Acórdão nº 4504/19.3T8BRG.G1 de Tribunal da Relação de Guimarães, 05-05-2022
Data de Julgamento | 05 Maio 2022 |
Ano | 2022 |
Número Acordão | 4504/19.3T8BRG.G1 |
Órgão | Tribunal da Relação de Guimarães |
ACORDAM EM CONFERÊNCIA NA 3ª SECÇÃO CÍVEL DO TRIBUNAL DA RELAÇÃO DE GUIMARÃES
I. Relatório
J. R., divorciada, na qualidade de herdeira e cabeça de casal da herança aberta por óbito de V. A., instaurou a presente acção declarativa de condenação, sob a forma de processo comum, contra: - a “X, Companhia de Seguros, S.A”, com sede na Largo … Lisboa, e, - a “Caixa ..., S.A.”, com a sede na Avenida … Lisboa, pedindo que, a final, se condene a 1.ª ré ao pagamento à 2.ª ré do capital seguro no valor de € 50.000,00 (cinquenta mil euros), bem como, juros vencidos apurados desde a interpelação (03.05.2019) à taxa de 4%, no valor de € 712,33 e, juros vincendos desde a citação até integral pagamento, e caso haja remanescente de capital seguro, que este seja ainda pago aos herdeiros do falecido V. A..
Para tal alegou, em suma, que a 8 de Abril de 2009 V. A. contratou com o banco réu um mútuo com hipoteca e fiança, destinado à reconstrução de um prédio urbano sito em Lugar de …, Ponte de Barca, sendo que para a sua aceitação por parte do banco teve ainda aquele de celebrar um contrato de seguro do ramo vida, que foi apresentado pelo banco como mediador e ao qual aquele aderiu.

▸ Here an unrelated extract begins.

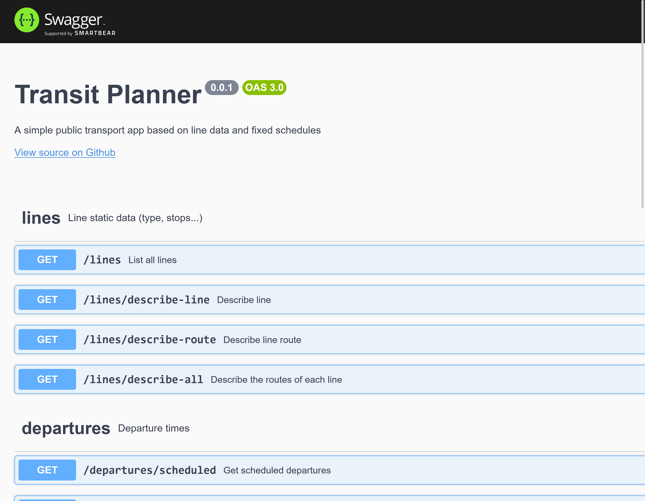Click the OAS 3.0 badge
645x501 pixels.
pyautogui.click(x=264, y=87)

A cobrança do prémio estava incluída na prestação mensal do crédito, sendo cobrados o prémio e a prestação através de débito bancário na conta do aderente e mutuário, à ordem das aqui rés.
O aludido V. A. faleceu a .. de Maio de 2014.
Na sequência dos procedimentos encetados pela autora para tratar da herança do filho, a mesma foi informada de que a apólice n.º 11/5001202/51084 havia sido anulada por falta de pagamento, a partir de 1.10.2012.
Sustenta que, nem a conta bancária onde era efectuado o débito da prestação e do prémio esteve a descoberto, mormente no período de Outubro a Dezembro de 2012, pelo que não havia motivo para não cobrar os prémios de Outubro e Novembro de 2012 (vencidos a 11.11.2012 e a 1.12.2012), nem o falecido recebeu a carta datada de 17.12.2012 de anulação da adesão, nem foi informado pelo banco dessa situação, muito menos a seguradora avisou o banco de que se poderia substituir ao segurado/aderente.
Ademais, a aludida carta foi enviada com registo postal simples, por mero depósito, o que não confere à mesma a natureza de interpelação exigida pelo ponto 8.2 al. a) das condições particulares conjugado com o art. 203.º, n.º 1 do D.L n.º 72/2008, de 16.04, o que torna inválida e ineficaz a anulação do contrato de seguro.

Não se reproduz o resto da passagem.